In class this week, we briefly touched on place cells: hippocampal cells that fire when they detect familiar surroundings, helping us remember and navigate through our environment. During our class discussion on this topic, I immediately started thinking about video games. Playing online multiplayer games is a hobby of mine, and knowledge of the maps these games are played on and their ins and outs is arguably the single most important skill a player can have. I know maps like Nuketown in Call of Duty, Blood Gulch in Halo and Dust in Counter Strike as well as I know my own room. Of course, the difference is that these online maps don’t actually exist. Does spacial memory for these virtual spaces work the same way it does for real spaces? If so, does that mean that I have place cells in my brain that are firing as if I’m running through a real environment when all I’m actually doing is sitting in a chair, staring at a screen and moving my fingers? These are the questions that I heroically set out to answer in this post.
It turns out that the answer to both questions is yes. These answers are clearly demonstrated in this video of a mouse playing Quake II.
Quake II is a first person shooter where players jump around with rocket launchers to kill aliens from the planet Stroggos. The designers of the mouse contraption in the video above, led by molecular biologist David Tank of Princeton, hacked the game to produce a bare-bones environment devoid of hostile aliens for the mouse to run around in. The mouse controls its movement within the game by running along the surface of a styrofoam ball, with the movement of the ball tracked by optical lasers in much the same way that an optical computer mouse works. Without aliens to murder, the mice are incentivized to explore and complete designed mazes with the reward of small sips of water.

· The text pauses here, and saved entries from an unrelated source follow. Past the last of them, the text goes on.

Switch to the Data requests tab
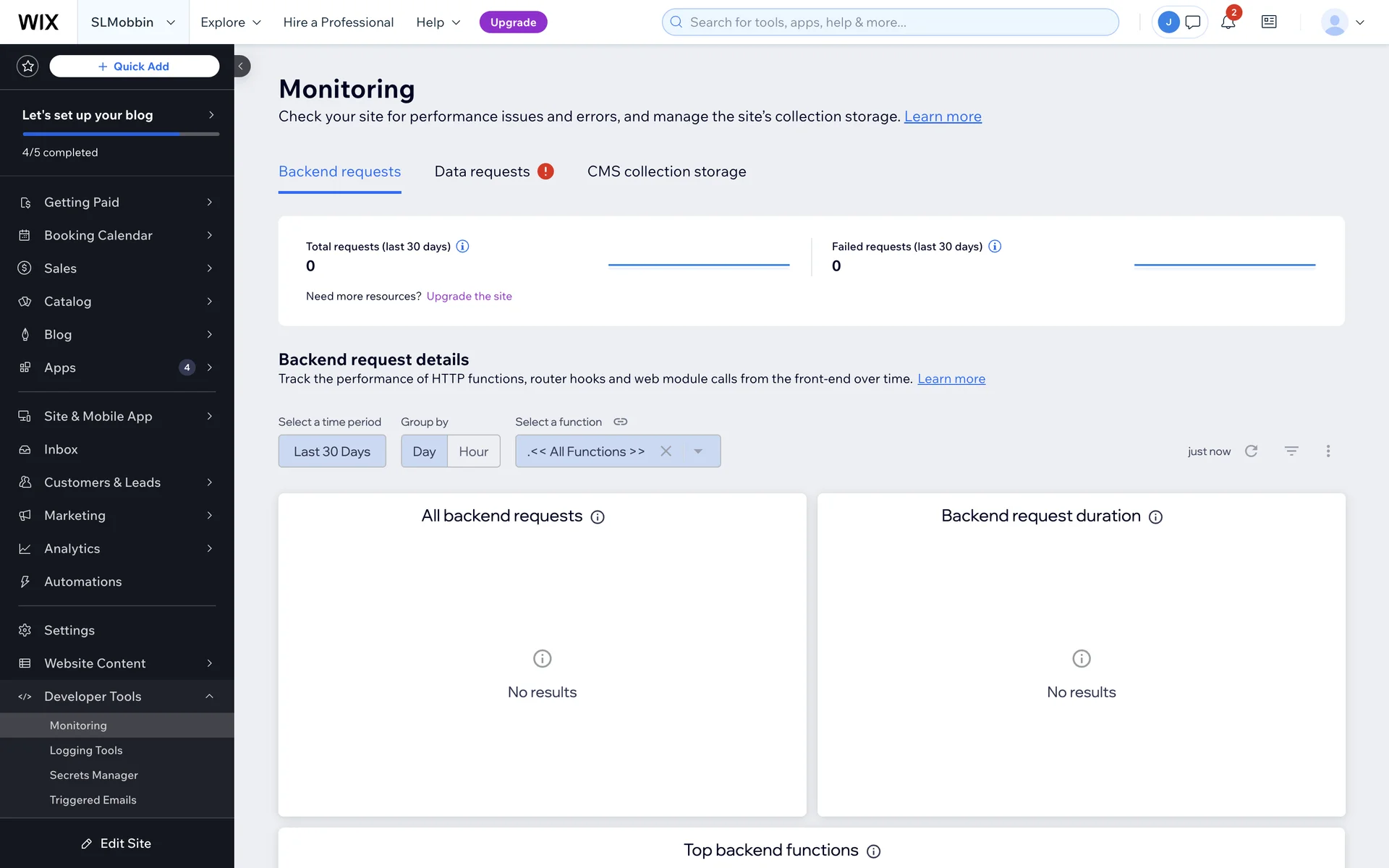pos(483,172)
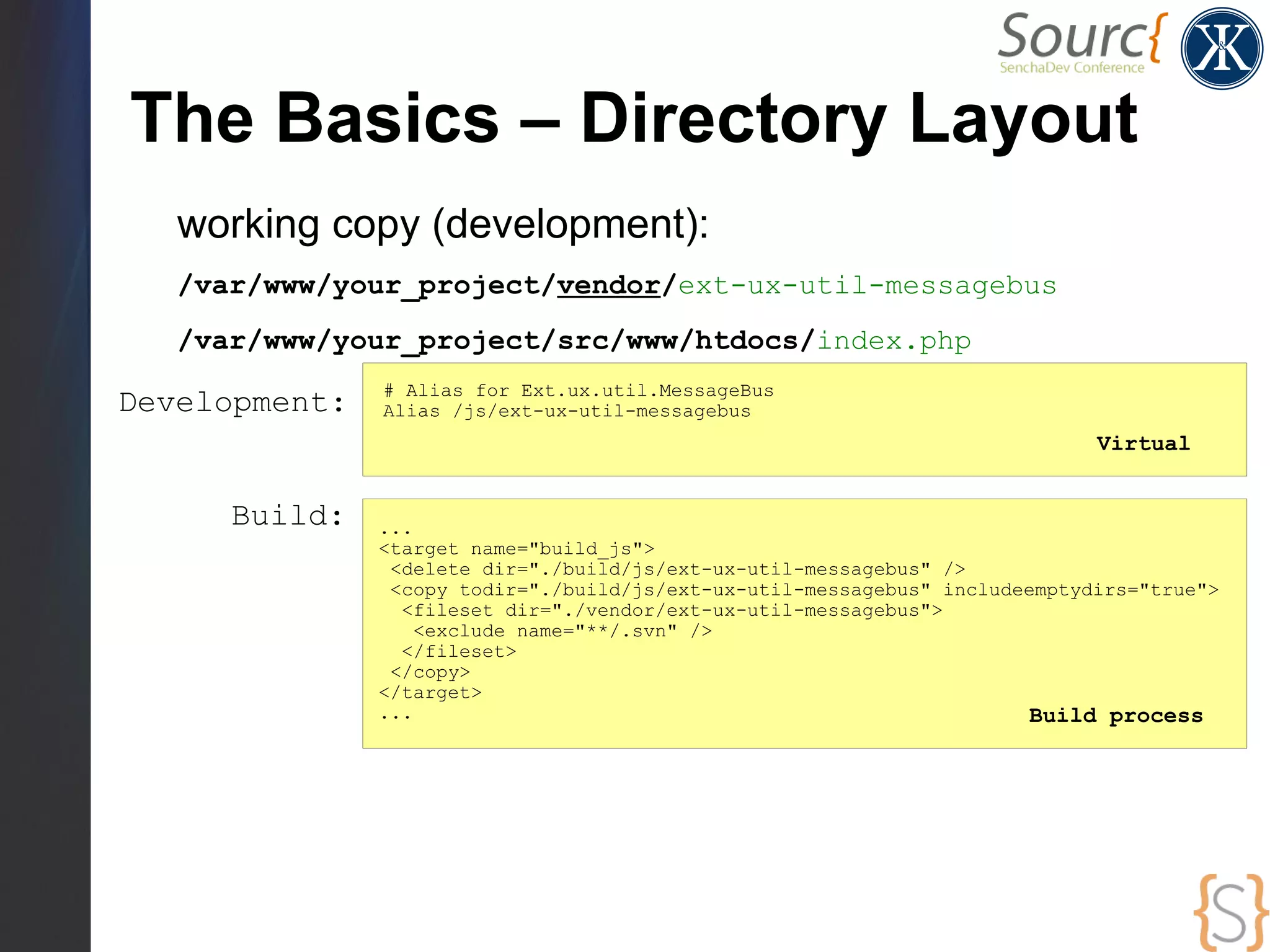The image size is (1270, 952).
Task: Click the green index.php filename
Action: point(894,340)
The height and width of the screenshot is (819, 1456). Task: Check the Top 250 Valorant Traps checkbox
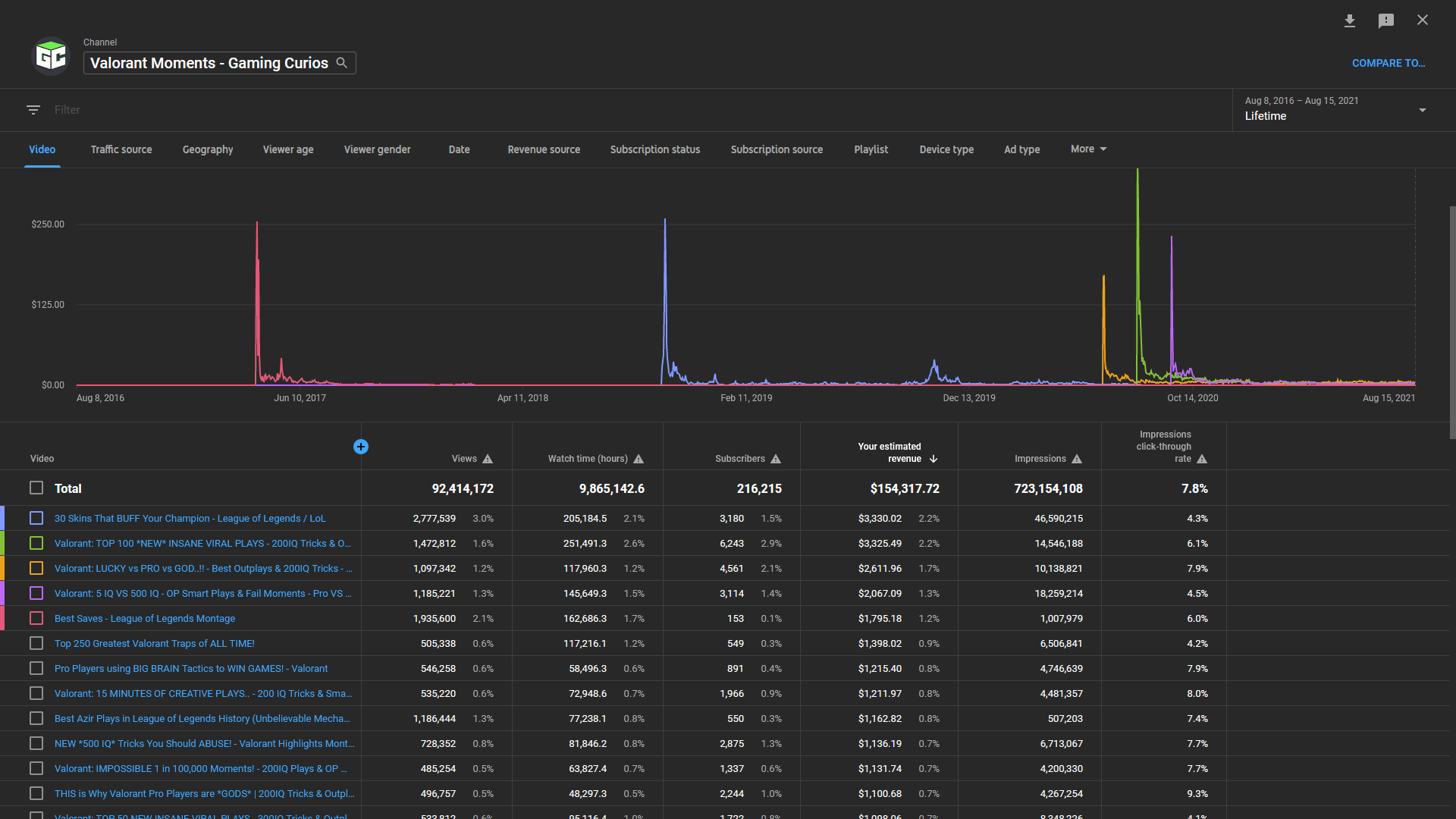(36, 644)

So what’s the point of having a mouse play videogames (aside from being objectively hilarious), and how does it relate back to place cells? Studying the activity of place cells at the individual level is a tricky business. Making place cells fire in a mouse’s brain requires that mouse to move around in an environment, which is complicated by the fact that even minor movements could disrupt the one micron thick pipettes needed to observe the electrical activity of a single place cell within the mouse’s brain. By observing that place cells fire while exploring virtual spaces as well as real ones, Tank and his team used Quake II to create a maze through which the mouse could navigate while keeping its head completely still and thus allow for accurate electrical recording. I can extrapolate this information to conclude that my ability to navigate videogame maps with ease is thanks to the same place cells that help me walk across campus or through my apartment without getting lost.